Cynocracy commented 4 years ago

Wait.. it should have * in knative-serving.

trshafer commented 4 years ago

Wait.. it should have * in knative-serving.

Are there more error messages or does it need GET serviceaccounts in knative-serving?

Cynocracy commented 4 years ago

I believe the issue has been fixed (the issue was that the role and the rolebinding need to be in the relevant namespace, and the subjects needed to point to the default namespace).

This opens up a question I need to resolve though: do we need to support multiple KS installations in the same cluster, or can we assume the default namespace is used?

Cynocracy commented 4 years ago

OK, the error this time: deleting fails, because we delete the role that gives us the ability to delete 'admissionregistration.k8s.io' resources before we delete those resources.

Going to take a stab at saving the deletion of the roles/rolebindings until last as we need to 'unbootstrap' ourselves from having these permissions.

Cynocracy commented 4 years ago

/retest

Cynocracy commented 4 years ago

/assign @jcrossley3

Cynocracy commented 4 years ago

WIP as eventing change still is, and I'd like these to go in concurrently if at all.

Cynocracy commented 4 years ago

/unassign @jcrossley3

Cynocracy commented 4 years ago

/assign @jcrossley3

Assuming my last minute diff-tweaking didn't break this, this should be ready to review :)

The only remaining diff between the role here and in eventing are the replacement of some labels, a few explicit 'bind's (which now need to be added to roles the Operator binds to but does not create), and the resource deletion section at the end.

Cynocracy commented 4 years ago

One more comment re: the last deltas.

In the future, if we move to a job based cleanup, deletion roles can be defined one-off. If the Operator repos and/or controllers are to merge, this dramatically simplifies the collapse of the roles needed.

Cynocracy commented 4 years ago

Commits now squashed (squished?) into a single one :)

Thanks for the tip jcrossley3

jcrossley3 commented 4 years ago

Runs fine on OpenShift, so... /lgtm

Cynocracy commented 4 years ago

To double check the diff, I did

  1. ko apply config
  2. kubectl api-resources -oname | xargs -I% kubectl get -A % -oname | sort | uniq > /tmp/before
  3. Create the KS resource
  4. Wait for it to finish
  5. Delete the KS resource
  6. kubectl api-resources -oname | xargs -I% kubectl get -A % -oname | sort | uniq > /tmp/after 7 diff /tmp/before /tmp/after

Which spat out

https://pastebin.com/tugjzdeU

The only oddness is the activator pod, which seems to be hanging around.
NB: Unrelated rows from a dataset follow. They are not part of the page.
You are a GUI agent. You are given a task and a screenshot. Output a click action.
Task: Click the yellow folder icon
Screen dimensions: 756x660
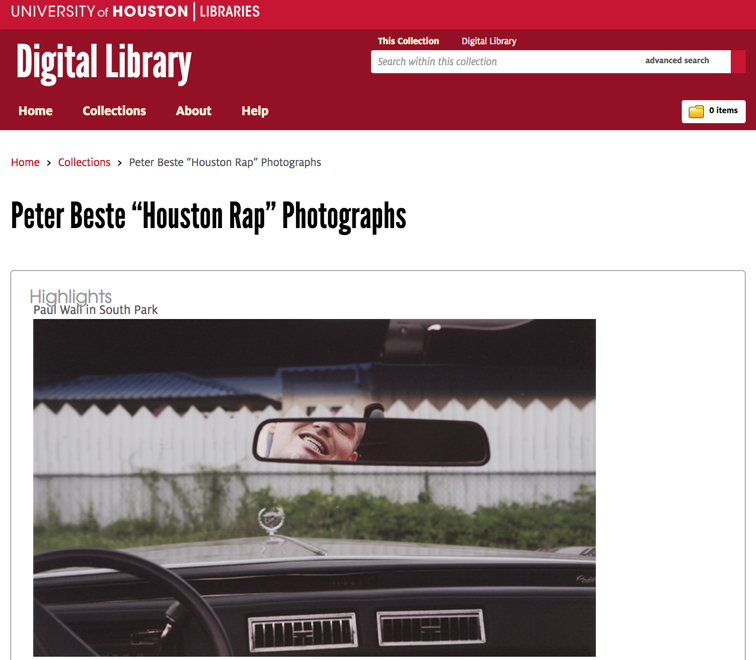tap(696, 111)
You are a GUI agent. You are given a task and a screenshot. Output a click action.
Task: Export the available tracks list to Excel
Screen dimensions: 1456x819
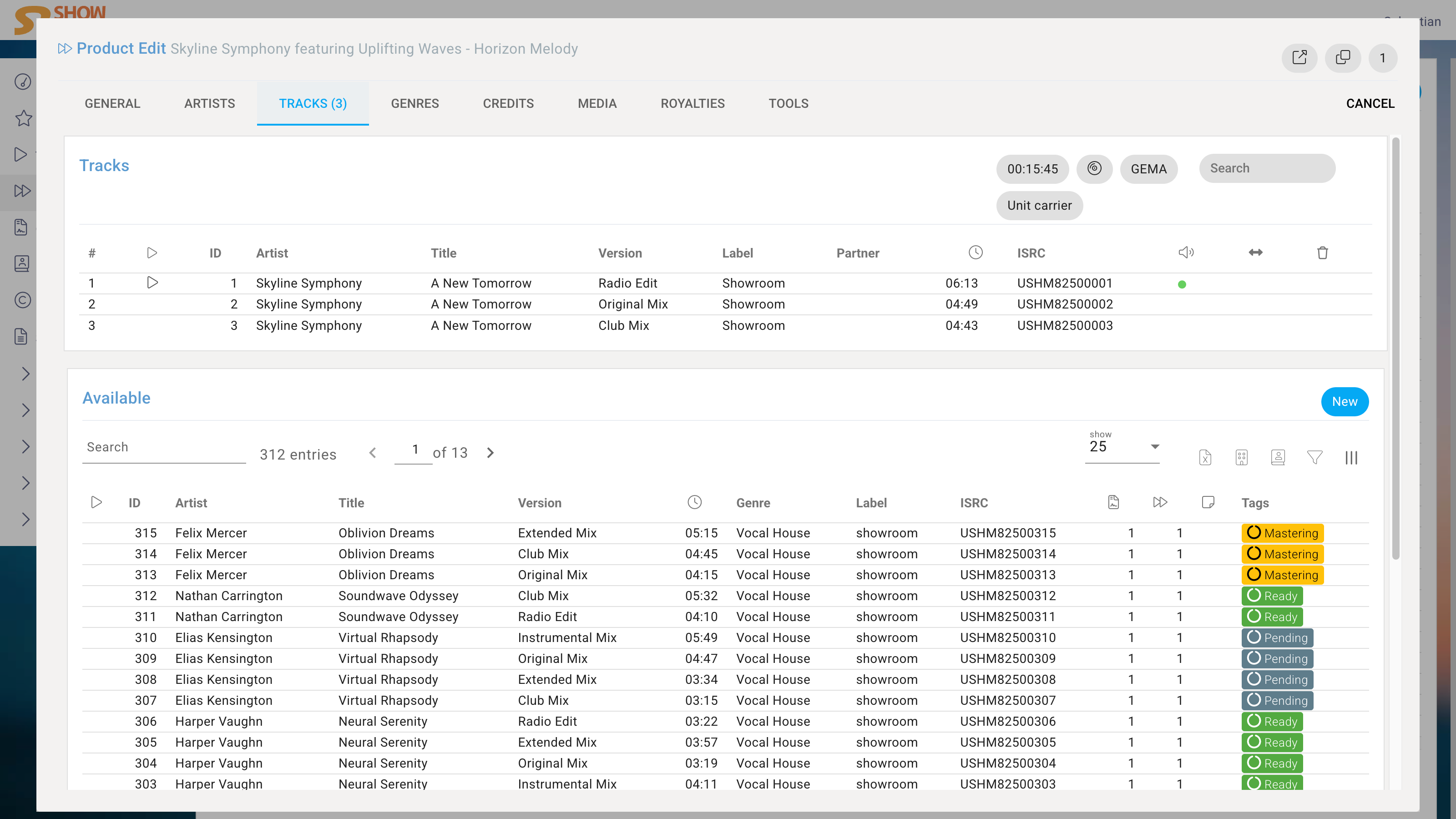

Cynocracy commented 4 years ago

https://pastebin.com/bjuPParB

Before, no activator leak, curious.

Cynocracy commented 4 years ago

A second attempt at a diff produced https://pastebin.com/N0w4R9QZ

So it's entirely possible I generated the last one while the pod was going down (I only diff the names, so who knows :)

Either way, this is ready for an approval, IMO.

trshafer commented 4 years ago

/approve

knative-prow-robot commented 4 years ago

[APPROVALNOTIFIER] This PR is APPROVED

This pull-request has been approved by: Cynocracy, trshafer

The full list of commands accepted by this bot can be found here.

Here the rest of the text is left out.